Workarounds for Write Skew¶
Option 1: Promote Reads to Writes
Add a dummy write to entities you read to force conflict detection:
tx = db.begin_transaction()
# Read both accounts
a = tx.execute("MATCH (n:Account {name: 'A'}) RETURN n").scalar()
b = tx.execute("MATCH (n:Account {name: 'B'}) RETURN n").scalar()
# "Touch" both accounts to register them in write set
tx.execute("MATCH (n:Account {name: 'A'}) SET n._touched = timestamp()")
tx.execute("MATCH (n:Account {name: 'B'}) SET n._touched = timestamp()")
# Now make actual change
tx.execute("MATCH (n:Account {name: 'A'}) SET n.balance = -50")

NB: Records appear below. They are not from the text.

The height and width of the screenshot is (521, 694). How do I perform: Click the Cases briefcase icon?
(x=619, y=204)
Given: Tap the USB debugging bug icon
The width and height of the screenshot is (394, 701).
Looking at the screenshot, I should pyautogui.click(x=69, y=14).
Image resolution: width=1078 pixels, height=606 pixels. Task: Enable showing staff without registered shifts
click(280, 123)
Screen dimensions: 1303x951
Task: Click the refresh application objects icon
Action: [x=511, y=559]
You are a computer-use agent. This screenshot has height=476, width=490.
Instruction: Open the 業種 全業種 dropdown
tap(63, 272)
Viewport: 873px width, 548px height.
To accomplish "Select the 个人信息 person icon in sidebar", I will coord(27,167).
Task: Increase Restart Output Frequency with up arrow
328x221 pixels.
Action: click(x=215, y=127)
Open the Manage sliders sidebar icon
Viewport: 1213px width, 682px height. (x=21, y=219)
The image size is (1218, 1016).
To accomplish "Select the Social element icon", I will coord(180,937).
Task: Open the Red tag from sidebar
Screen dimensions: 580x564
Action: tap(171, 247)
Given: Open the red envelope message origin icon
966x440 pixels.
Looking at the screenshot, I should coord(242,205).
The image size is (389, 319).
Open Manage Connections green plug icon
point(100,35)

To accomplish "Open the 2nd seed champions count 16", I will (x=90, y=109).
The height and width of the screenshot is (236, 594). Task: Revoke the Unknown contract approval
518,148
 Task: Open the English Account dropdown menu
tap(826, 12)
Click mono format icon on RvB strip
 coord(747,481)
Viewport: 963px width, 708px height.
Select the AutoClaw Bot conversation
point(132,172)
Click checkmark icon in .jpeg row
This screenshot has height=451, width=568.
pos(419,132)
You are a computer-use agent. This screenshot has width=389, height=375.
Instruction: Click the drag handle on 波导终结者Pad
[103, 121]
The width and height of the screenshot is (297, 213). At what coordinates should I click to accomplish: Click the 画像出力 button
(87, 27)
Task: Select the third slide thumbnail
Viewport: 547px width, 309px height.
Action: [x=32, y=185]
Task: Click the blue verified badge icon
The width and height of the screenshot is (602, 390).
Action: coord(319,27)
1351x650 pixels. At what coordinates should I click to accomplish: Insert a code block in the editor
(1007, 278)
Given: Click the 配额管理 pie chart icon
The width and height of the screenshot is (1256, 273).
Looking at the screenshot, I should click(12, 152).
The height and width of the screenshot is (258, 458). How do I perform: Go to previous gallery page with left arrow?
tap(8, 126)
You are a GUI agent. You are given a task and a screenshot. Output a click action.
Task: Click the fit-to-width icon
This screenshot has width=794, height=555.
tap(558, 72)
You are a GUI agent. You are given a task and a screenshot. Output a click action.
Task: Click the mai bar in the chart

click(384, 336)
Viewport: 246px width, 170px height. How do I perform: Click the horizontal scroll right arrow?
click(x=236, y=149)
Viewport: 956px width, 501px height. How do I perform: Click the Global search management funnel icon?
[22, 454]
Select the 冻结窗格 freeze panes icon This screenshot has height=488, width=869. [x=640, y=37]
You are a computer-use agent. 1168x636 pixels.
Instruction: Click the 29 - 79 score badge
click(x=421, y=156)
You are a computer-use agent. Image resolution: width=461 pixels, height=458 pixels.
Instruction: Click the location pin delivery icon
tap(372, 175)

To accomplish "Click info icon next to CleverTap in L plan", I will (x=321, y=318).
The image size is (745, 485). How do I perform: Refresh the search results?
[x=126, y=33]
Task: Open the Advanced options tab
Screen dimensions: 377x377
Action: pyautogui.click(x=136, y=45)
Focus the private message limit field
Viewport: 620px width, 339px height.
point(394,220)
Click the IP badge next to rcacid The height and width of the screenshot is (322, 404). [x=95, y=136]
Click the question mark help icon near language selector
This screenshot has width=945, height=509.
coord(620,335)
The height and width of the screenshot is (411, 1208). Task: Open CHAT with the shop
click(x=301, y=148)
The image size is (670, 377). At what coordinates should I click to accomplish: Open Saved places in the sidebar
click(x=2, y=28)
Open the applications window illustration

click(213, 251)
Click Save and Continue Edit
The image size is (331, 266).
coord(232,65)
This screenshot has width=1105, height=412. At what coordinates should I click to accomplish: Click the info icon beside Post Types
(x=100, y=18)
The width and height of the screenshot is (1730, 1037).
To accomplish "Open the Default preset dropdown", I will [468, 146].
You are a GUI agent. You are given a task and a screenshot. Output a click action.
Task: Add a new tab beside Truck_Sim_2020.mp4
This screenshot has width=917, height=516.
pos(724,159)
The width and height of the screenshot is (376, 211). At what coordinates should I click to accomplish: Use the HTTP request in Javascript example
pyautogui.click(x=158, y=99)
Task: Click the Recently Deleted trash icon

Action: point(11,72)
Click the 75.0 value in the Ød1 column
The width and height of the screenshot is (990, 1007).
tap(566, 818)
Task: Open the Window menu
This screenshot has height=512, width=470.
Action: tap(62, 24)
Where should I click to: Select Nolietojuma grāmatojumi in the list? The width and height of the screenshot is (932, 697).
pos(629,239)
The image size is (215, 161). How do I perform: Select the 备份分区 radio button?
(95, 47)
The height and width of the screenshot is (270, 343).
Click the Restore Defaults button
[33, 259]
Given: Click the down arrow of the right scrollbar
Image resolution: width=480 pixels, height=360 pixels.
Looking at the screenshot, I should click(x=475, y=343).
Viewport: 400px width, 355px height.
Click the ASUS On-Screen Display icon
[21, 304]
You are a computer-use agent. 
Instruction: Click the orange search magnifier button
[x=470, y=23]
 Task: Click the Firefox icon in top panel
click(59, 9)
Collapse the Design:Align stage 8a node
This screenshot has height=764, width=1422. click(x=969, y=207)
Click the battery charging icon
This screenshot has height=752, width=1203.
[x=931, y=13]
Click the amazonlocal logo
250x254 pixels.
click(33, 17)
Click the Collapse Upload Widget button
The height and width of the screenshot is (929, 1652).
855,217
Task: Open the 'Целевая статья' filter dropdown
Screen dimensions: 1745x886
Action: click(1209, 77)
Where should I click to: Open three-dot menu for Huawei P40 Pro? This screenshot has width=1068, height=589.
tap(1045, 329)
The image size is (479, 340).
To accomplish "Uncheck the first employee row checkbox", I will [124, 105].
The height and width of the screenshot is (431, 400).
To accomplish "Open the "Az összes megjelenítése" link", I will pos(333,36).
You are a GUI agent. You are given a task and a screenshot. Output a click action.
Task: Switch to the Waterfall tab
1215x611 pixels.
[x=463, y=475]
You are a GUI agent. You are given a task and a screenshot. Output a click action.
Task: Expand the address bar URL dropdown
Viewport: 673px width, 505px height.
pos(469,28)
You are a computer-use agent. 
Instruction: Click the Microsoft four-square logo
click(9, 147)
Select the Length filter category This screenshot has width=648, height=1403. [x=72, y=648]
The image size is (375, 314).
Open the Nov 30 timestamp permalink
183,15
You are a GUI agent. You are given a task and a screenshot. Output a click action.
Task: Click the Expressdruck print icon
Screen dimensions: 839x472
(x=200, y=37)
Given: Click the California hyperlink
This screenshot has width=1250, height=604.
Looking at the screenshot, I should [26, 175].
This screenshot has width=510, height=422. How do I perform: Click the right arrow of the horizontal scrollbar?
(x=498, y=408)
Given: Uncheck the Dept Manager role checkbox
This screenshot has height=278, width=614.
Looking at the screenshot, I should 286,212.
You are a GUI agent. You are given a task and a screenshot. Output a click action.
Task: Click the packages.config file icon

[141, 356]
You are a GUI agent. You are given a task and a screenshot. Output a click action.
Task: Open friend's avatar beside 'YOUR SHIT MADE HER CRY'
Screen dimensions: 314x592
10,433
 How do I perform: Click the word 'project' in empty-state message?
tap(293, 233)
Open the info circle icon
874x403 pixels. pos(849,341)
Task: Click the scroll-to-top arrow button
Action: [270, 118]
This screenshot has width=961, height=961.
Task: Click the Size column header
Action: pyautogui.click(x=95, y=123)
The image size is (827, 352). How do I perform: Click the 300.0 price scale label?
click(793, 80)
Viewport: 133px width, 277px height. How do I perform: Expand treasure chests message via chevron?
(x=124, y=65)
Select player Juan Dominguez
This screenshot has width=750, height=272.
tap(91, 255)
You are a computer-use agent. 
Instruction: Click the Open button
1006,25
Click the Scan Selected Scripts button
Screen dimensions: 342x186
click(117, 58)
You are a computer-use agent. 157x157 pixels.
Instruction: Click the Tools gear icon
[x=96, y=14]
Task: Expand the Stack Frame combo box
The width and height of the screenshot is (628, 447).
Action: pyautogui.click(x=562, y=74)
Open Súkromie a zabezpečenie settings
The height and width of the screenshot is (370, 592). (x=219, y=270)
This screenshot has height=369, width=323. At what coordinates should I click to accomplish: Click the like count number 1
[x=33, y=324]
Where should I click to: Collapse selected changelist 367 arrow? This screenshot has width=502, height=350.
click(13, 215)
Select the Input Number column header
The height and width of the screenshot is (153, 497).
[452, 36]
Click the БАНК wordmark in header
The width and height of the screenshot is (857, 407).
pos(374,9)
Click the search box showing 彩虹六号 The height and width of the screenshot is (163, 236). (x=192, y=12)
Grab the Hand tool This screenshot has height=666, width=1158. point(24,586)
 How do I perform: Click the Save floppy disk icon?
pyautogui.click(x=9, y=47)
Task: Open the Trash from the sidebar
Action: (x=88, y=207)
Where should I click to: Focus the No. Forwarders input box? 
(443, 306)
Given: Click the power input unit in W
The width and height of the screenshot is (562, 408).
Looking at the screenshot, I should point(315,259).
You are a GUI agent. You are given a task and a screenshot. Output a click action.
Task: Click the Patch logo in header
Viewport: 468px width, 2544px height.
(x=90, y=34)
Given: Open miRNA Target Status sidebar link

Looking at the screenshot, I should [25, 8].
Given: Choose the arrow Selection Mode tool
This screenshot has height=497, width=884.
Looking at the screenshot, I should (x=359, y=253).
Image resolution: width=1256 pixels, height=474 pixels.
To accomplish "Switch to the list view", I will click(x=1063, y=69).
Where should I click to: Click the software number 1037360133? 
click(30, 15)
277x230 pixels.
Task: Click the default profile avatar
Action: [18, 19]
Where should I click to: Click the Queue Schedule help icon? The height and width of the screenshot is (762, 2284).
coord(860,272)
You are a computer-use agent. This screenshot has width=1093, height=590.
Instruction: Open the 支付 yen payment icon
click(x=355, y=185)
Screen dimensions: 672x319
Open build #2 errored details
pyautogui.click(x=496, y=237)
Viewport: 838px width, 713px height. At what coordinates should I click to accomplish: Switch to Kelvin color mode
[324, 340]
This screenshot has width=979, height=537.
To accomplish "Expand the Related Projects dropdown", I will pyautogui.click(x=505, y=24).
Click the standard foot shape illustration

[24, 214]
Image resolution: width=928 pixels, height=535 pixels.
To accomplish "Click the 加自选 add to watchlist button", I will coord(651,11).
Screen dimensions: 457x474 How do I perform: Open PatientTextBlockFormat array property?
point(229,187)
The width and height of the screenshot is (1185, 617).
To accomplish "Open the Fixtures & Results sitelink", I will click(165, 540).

tx.commit() # Will conflict if another tx touched A or B
Option 2: Application-Level Validation
Re-check constraints before commit:
def withdraw(db, account, amount):
while True:
tx = db.begin_transaction()
try:
# Read current state
a = tx.execute("MATCH (n:Account {name: 'A'}) RETURN n.balance").scalar()
b = tx.execute("MATCH (n:Account {name: 'B'}) RETURN n.balance").scalar()
# Make change
if account == 'A':
new_a = a - amount
if new_a + b < 0:
raise ValueError("Would violate constraint")
tx.execute(f"MATCH (n:Account {{name: 'A'}}) SET n.balance = {new_a}")
tx.commit()
return # Success
except WriteConflictError:
continue # Retry
Option 3: External Locking
Use database-external locks for critical operations:
import threading
account_lock = threading.Lock()
def withdraw(db, account, amount):
with account_lock: # Serializes all withdrawals
tx = db.begin_transaction()
# ... perform withdrawal ...
tx.commit()
Transaction Lifecycle¶
States¶
| State | Description |
|---|---|
Active | Transaction is in progress, can read and write |
Committed | Transaction completed successfully, changes visible |
Aborted | Transaction was rolled back, changes discarded |
Best Practices¶
- Keep transactions short: Long transactions increase conflict probability
- Batch related changes: Group related writes in a single transaction
- Handle conflicts gracefully: Implement retry logic for write conflicts
- Use auto-commit for single operations: Simpler and equally safe
- Don't hold transactions open during user interaction: Risk of blocking GC
API Reference¶
Python¶
# Start explicit transaction
tx = db.begin_transaction()
# Execute within transaction
result = tx.execute("MATCH (n) RETURN n")
# Commit changes
tx.commit()
# Or rollback
tx.rollback()
# Context manager (auto-rollback on exception)
with db.begin_transaction() as tx:
tx.execute("CREATE (n:Test)")
tx.commit()
Rust¶
// Start transaction
let tx_id = session.begin_transaction()?;
// Execute queries
let result = session.execute("MATCH (n) RETURN n")?;
// Commit
session.commit()?;
// Or rollback
session.rollback()?;
Garbage Collection¶
Grafeo automatically garbage collects old transaction metadata and version chains:
- Aborted transactions are cleaned up immediately
- Committed transaction metadata is retained until no active transaction can see it
- Version chains are pruned based on the oldest active transaction's start epoch
This happens automatically; no manual intervention is needed.
Future: Serializable Isolation¶
Full Serializable isolation (preventing write skew) is planned for a future release. This will include:
- Read-write conflict detection
- Serializable Snapshot Isolation (SSI) implementation
- Configurable isolation levels per transaction
For now, use the workarounds described above if your application requires serializable semantics.